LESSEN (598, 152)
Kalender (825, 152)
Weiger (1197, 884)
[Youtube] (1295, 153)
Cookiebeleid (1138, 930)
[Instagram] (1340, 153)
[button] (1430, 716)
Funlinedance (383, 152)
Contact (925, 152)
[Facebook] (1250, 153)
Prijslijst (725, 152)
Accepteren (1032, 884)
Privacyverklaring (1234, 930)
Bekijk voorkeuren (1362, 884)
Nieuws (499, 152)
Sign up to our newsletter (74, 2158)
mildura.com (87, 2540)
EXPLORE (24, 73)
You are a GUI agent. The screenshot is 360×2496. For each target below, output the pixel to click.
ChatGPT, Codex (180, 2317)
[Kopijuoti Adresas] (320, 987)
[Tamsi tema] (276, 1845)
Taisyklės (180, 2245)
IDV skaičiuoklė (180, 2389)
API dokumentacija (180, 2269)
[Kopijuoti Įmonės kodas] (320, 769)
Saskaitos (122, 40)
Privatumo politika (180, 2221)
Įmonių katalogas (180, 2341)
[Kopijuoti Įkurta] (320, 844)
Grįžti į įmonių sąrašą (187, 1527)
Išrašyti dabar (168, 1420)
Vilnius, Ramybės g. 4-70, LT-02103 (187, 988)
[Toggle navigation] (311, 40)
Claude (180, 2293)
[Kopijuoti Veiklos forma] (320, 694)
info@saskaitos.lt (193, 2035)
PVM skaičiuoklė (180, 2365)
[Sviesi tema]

* [Task brief] From the line holding "Saskaitos (122, 40)" down to the final line above, quote every line exactly and only those lines.

* [Expected answer]
Saskaitos (122, 40)
Privatumo politika (180, 2221)
Įmonių katalogas (180, 2341)
[Kopijuoti Įkurta] (320, 844)
Grįžti į įmonių sąrašą (187, 1527)
Išrašyti dabar (168, 1420)
Vilnius, Ramybės g. 4-70, LT-02103 (187, 988)
[Toggle navigation] (311, 40)
Claude (180, 2293)
[Kopijuoti Veiklos forma] (320, 694)
info@saskaitos.lt (193, 2035)
PVM skaičiuoklė (180, 2365)
[Sviesi tema]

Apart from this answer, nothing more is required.